## Information shown
* * *

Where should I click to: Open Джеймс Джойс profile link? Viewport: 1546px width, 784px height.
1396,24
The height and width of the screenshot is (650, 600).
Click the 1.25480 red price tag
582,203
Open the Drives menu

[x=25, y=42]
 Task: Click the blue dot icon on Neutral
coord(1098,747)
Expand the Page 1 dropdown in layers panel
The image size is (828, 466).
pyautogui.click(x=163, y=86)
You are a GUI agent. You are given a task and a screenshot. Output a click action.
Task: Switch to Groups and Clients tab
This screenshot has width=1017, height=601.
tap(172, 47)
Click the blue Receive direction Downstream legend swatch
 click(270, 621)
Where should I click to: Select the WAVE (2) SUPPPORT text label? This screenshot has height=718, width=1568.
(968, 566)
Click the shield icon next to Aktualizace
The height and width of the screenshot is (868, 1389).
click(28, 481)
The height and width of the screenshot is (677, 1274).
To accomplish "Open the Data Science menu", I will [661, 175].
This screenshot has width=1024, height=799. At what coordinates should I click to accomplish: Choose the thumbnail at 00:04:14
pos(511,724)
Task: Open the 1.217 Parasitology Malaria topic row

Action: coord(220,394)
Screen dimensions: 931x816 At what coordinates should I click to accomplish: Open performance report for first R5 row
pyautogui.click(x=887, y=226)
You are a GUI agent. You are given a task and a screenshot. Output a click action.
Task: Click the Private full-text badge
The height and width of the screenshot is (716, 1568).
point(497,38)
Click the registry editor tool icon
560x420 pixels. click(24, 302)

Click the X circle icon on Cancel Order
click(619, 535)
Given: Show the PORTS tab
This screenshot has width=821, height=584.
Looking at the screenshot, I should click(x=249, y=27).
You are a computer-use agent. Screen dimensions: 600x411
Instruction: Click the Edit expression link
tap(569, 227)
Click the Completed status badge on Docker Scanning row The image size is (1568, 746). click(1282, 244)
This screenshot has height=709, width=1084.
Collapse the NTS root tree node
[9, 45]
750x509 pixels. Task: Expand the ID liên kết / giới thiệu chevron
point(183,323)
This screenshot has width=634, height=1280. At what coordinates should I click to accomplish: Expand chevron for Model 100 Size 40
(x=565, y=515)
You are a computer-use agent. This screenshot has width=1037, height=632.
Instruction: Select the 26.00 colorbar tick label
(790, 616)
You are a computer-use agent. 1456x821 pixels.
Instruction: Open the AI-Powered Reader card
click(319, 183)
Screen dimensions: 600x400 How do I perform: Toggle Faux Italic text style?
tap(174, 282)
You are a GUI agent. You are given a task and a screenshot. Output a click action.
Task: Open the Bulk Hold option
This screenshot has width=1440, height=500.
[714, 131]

* * *

## Problem requirements
Rewrite every line of the records above as a JSON list of strings, with one string per line and blank lines omitted.

## Solution for this problem
[
  "Where should I click to: Open Джеймс Джойс profile link? Viewport: 1546px width, 784px height.",
  "1396,24",
  "The height and width of the screenshot is (650, 600).",
  "Click the 1.25480 red price tag",
  "582,203",
  "Open the Drives menu",
  "[x=25, y=42]",
  " Task: Click the blue dot icon on Neutral",
  "coord(1098,747)",
  "Expand the Page 1 dropdown in layers panel",
  "The image size is (828, 466).",
  "pyautogui.click(x=163, y=86)",
  "You are a GUI agent. You are given a task and a screenshot. Output a click action.",
  "Task: Switch to Groups and Clients tab",
  "This screenshot has width=1017, height=601.",
  "tap(172, 47)",
  "Click the blue Receive direction Downstream legend swatch",
  " click(270, 621)",
  "Where should I click to: Select the WAVE (2) SUPPPORT text label? This screenshot has height=718, width=1568.",
  "(968, 566)",
  "Click the shield icon next to Aktualizace",
  "The height and width of the screenshot is (868, 1389).",
  "click(28, 481)",
  "The height and width of the screenshot is (677, 1274).",
  "To accomplish \"Open the Data Science menu\", I will [661, 175].",
  "This screenshot has width=1024, height=799. At what coordinates should I click to accomplish: Choose the thumbnail at 00:04:14",
  "pos(511,724)",
  "Task: Open the 1.217 Parasitology Malaria topic row",
  "Action: coord(220,394)",
  "Screen dimensions: 931x816 At what coordinates should I click to accomplish: Open performance report for first R5 row",
  "pyautogui.click(x=887, y=226)",
  "You are a GUI agent. You are given a task and a screenshot. Output a click action.",
  "Task: Click the Private full-text badge",
  "The height and width of the screenshot is (716, 1568).",
  "point(497,38)",
  "Click the registry editor tool icon",
  "560x420 pixels. click(24, 302)",
  "Click the X circle icon on Cancel Order",
  "click(619, 535)",
  "Given: Show the PORTS tab",
  "This screenshot has width=821, height=584.",
  "Looking at the screenshot, I should click(x=249, y=27).",
  "You are a computer-use agent. Screen dimensions: 600x411",
  "Instruction: Click the Edit expression link",
  "tap(569, 227)",
  "Click the Completed status badge on Docker Scanning row The image size is (1568, 746). click(1282, 244)",
  "This screenshot has height=709, width=1084.",
  "Collapse the NTS root tree node",
  "[9, 45]",
  "750x509 pixels. Task: Expand the ID liên kết / giới thiệu chevron",
  "point(183,323)",
  "This screenshot has width=634, height=1280. At what coordinates should I click to accomplish: Expand chevron for Model 100 Size 40",
  "(x=565, y=515)",
  "You are a computer-use agent. This screenshot has width=1037, height=632.",
  "Instruction: Select the 26.00 colorbar tick label",
  "(790, 616)",
  "You are a computer-use agent. 1456x821 pixels.",
  "Instruction: Open the AI-Powered Reader card",
  "click(319, 183)",
  "Screen dimensions: 600x400 How do I perform: Toggle Faux Italic text style?",
  "tap(174, 282)",
  "You are a GUI agent. You are given a task and a screenshot. Output a click action.",
  "Task: Open the Bulk Hold option",
  "This screenshot has width=1440, height=500.",
  "[714, 131]"
]